Посмотри на меня — я играю в «мне кажется». И это почему-то приносит облегчение. Даже простое пропускание сквозь себя твоей речи меня успокаивает. И делает счастливым. Ты струишься во мне, как лекарство. Не прекращай. Не прекращайся…
«У меня развилась чувствительность (повышенная, как мне кажется), к различным событиям и людям, встречающимся мне. Слова тоже заставляют меня настораживаться. Даже самые простые, которые я слышу в повседневной текучке. Совершенно невинные слова, такие как „свет“, „поливальные установки“, „лаз в заборе“, „одежда“, „верблюды“, „ночь“… Или неожиданное, немного испуганное объятие, когда я вчера обняла Йохая».
Твое описание я достаю из той самой точки в мозгу, изо всех сил концентрируясь на ней. И ты исходишь оттуда, как будто там хранятся слова, предназначенные для одной единственной женщины…
«…или включаю транзистор и пытаюсь услышать сообщение, посланное только мне: иногда это — строчка из песни, которая вдруг кажется относящейся к нам; а иногда — совершенно бессмысленная фраза, и тогда я говорю себе, вот, то, что между нами — лишь пустая иллюзия».

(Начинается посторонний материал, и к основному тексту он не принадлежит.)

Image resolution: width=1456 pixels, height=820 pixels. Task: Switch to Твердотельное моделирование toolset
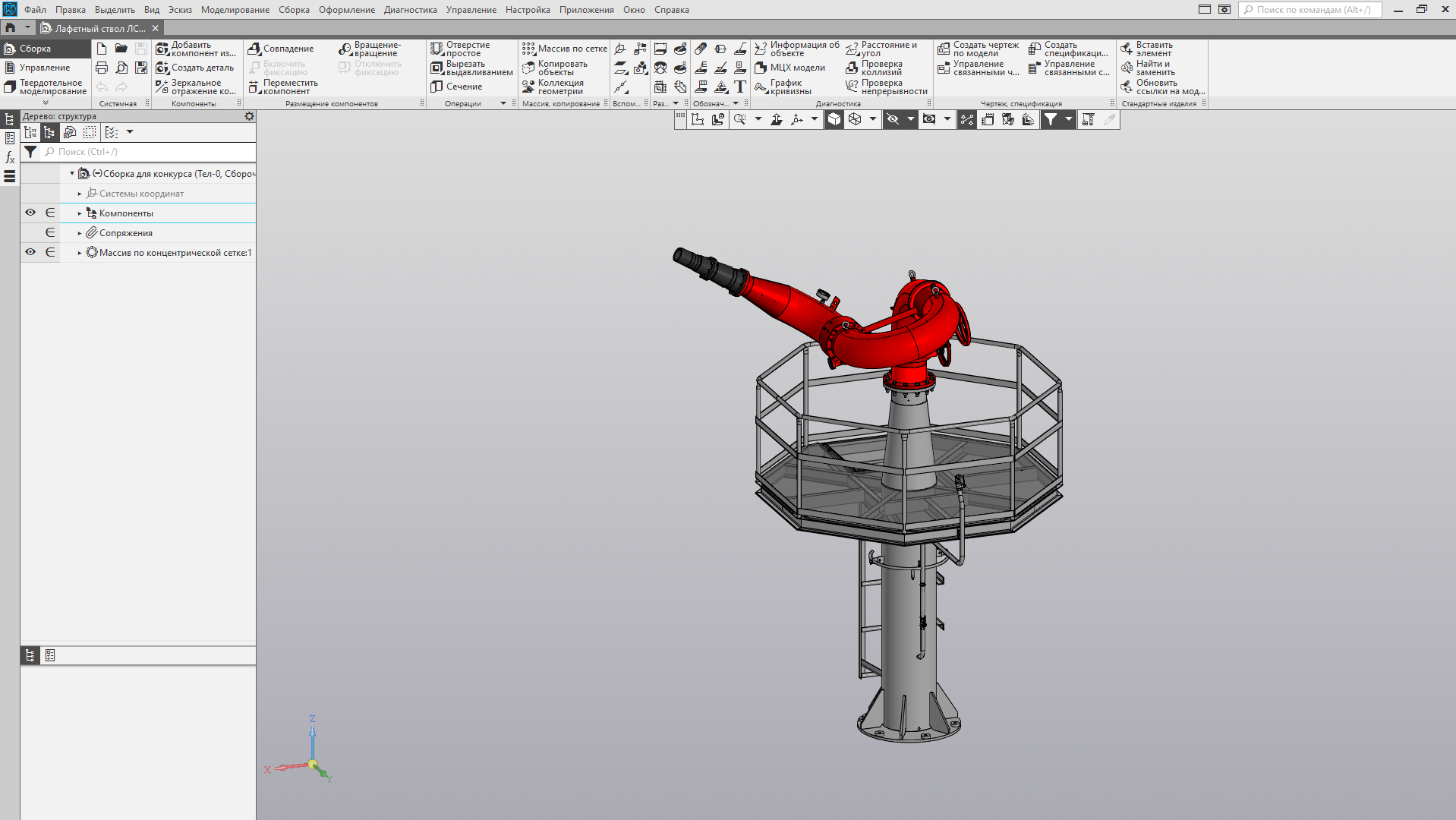point(46,87)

Я только сбегаю за сигаретами, у меня закончилась пачка, а день обещает быть длинным. Не уходи, ты сейчас в самом правильном месте…
(Я должен только процитировать тебя со стены в качестве прощального поцелуя): «…я всё больше чувствую, что твои рассказы — это самый естественный путь, возможно — самый доступный тебе, войти в мир, пустить в нём корни».

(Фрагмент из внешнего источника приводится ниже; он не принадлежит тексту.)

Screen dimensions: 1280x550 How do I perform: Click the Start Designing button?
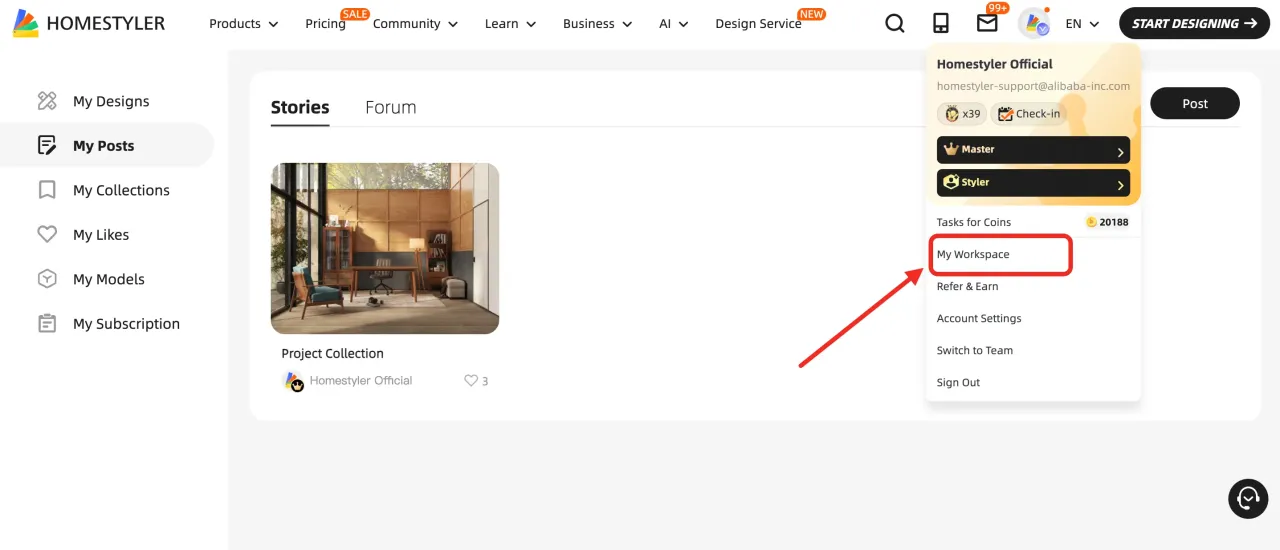pos(1194,23)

Случилось ужасное. Я видел Майю.
Только что, на набережной. Очевидно, она не смогла вынести моего молчания, а может быть, что-то почувствовала и приехала меня искать. Она меня не видела, а я не подошёл, представляешь? Ну, что ты теперь обо мне думаешь?
Лучше бы мне об этом не писать. Она дважды прошла весь мой маршрут от площади до дельфинария, заходя именно в те кафе и пиццерии, в которых я бывал, когда ещё ел… Она меня угадала — я говорил тебе, что у неё на меня чутьё, а ты не верила, я всё время чувствовал, что ты сомневаешься. Не заблуждайся на её счёт, Мирьям, и не заблуждайся на мой с ней счёт: между нами такая связь, которую я не берусь описать словами, эта связь вовсе не в словах — она в теле, в прикосновении, в подкожных ощущениях (да что ты вообще о нас знаешь?). Я всё время шёл за ней, не отдаляясь. Это такая пытка. Меня будто что-то душило, мешая заговорить с ней. Что я наделал!

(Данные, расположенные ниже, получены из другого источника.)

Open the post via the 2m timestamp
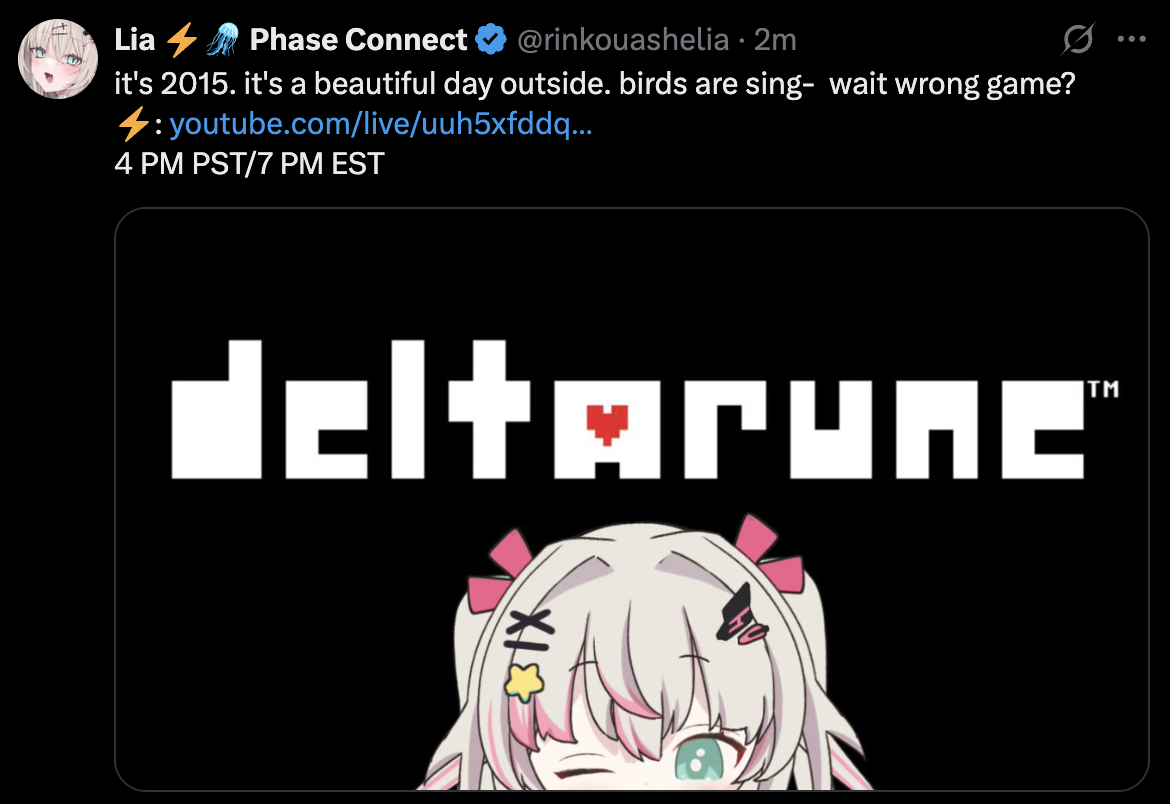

Я видел её, всё видел — какая она, когда идёт по улице, как любая другая женщина, и как смотрят на неё мужчины. Я увидел, как она повзрослела за последний год и стала вдруг очень красивой, будто незаметно для меня все черты её лица нашли своё место. И всё же я видел, что из всех мужчин на этой улице только я один умею видеть её красоту, да — она бережёт себя для меня одного. Нет в ней этого проклятого голода, ты понимаешь? Того, который есть во мне и в тебе — в ней его нет, она чиста и свободна от него! Что теперь будет? Я шёл за ней и видел, как удручённо тяжелеет её походка, как она разочаровывается во мне. И тут она зашла в гостиницу госпожи Майер, которую однажды, в дни её расцвета, я показал Майе. Зашла, спросила о чём-то жуликоватого хозяина. Не знаю, что он ей сказал, но она сразу же вышла, не коснувшись дверной ручки.
Потом она ещё раз прошла вдоль всей набережной, но уже не искала меня — она шла, как одержимая, почти бежала, яростно отбивая шаги, и люди смотрели на неё. Я никогда не видел её такой — всё понимающей, позволившей себе понять… Потом она села, почти упала на один из этих пластмассовых стульев и закрыла глаза. Я стоял шагах в десяти от неё, не скрываясь, и если бы она обернулась, то увидела бы меня во всей моей неприглядности, по шею погружённого в болото самого мерзкого позора. Так прошло почти пятнадцать минут. Мы не двигались. Я обессилел. Я беззвучно взывал к ней — если бы только она обернулась, если бы только увидела меня, назвала по имени, я вернулся бы с ней домой.
Как такое вообще могло произойти между нами? Я чувствовал себя как во время какого-то приступа. Когда она исчезла, у меня все мышцы были сведены судорогой. Даже челюсти. Но что я сказал бы ей? С чего начать объясняться в моём положении? Я четыре или пять дней ни с кем не разговаривал.